Firearm

Ammunition prices and permit requests remain high.

A surge in demand for new firearm permits-to-carry that began in 2020 continued through the first half of 2021 in Scott County, according to law enforcement officials.

The highest permit-to-carry requests were in the first three months of the year, with 807 new requests for permits and 507 renewals, according to Sheryl Schmitt, administrative services supervisor with the Scott County Sheriff’s Office. For comparison, there were 360 new permit requests and 146 renewals in the first quarter of 2017, the year after the previous presidential election. (Data does not include permit-to-purchase requests, some of which are handled separately by local police departments.)

There were 1,844 new permit-to-carry requests in Scott County in the second half of 2020, compared to 598 the first half of the year. Demand always rises in election years, and civil unrest in Minnesota − including protests around police brutality in Minneapolis − may have contributed to the long-lived surge, said Scott County Sherriff Luke Hennen. The high permit numbers in the first three months of 2021 is likely an “extension” of the election-year surge, he added.

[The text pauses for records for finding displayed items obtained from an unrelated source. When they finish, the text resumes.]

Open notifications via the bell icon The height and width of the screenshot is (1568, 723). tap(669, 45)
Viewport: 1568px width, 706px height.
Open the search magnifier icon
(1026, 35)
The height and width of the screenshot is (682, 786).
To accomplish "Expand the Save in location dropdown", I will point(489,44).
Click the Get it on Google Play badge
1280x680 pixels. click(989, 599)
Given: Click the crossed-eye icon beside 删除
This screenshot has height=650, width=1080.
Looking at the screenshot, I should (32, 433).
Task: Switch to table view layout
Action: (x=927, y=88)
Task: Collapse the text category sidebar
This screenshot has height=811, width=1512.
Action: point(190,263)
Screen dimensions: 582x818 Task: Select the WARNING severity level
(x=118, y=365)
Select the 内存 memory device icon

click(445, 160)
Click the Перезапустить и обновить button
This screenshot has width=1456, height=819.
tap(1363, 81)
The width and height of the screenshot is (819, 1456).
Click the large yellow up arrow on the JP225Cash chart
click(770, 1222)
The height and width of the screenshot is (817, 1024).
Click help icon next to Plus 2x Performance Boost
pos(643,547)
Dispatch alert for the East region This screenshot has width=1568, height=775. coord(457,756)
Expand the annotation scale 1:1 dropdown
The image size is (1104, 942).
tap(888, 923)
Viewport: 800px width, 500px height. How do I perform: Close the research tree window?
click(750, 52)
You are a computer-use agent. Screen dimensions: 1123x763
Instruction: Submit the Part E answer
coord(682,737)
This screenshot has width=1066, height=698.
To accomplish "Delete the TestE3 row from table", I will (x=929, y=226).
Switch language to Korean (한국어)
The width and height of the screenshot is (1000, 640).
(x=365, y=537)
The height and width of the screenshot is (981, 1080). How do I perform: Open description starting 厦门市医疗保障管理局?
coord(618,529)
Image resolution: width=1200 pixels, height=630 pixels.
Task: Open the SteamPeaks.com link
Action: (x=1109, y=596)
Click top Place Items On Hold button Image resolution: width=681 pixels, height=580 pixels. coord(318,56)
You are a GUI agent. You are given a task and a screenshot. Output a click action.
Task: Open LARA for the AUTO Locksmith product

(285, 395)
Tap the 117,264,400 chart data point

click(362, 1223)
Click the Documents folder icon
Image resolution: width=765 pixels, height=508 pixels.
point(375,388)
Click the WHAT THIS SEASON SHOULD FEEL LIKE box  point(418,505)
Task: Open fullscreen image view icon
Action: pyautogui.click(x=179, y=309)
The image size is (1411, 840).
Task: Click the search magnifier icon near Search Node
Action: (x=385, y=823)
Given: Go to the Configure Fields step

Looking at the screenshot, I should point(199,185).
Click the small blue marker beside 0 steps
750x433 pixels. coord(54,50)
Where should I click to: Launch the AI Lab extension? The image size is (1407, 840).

Craig Burris, who owns Tactical Training Solutions in Lakeville, said he’s seen a demographic shift in new gun owners in the past 18 months. Whereas before the COVID-19 pandemic, “the majority of gun sales and training were to conservative, white, middle-aged men,” 2021 has brought a huge jump in female students at Tactical Training Solutions, to almost 50% of his customers, Burris said in an email.

“Through 2020 and continuing in 2021, we are seeing far more diversity in sex, race, and political affiliation,” he said. “This is awesome to see because I firmly believe that the more people who exercise their rights, the stronger we are as a country.”

The market for guns and ammunition is “starting to settle” after a year of unprecedented high sales in 2020, Burris added, though ammunition prices are still twice or three times as high as they were before March 2020.

“Firearms manufacturers seem to be catching up and that market is almost back to normal,” Burris said. “You can walk into most gun shops and buy any model from the major manufacturers.”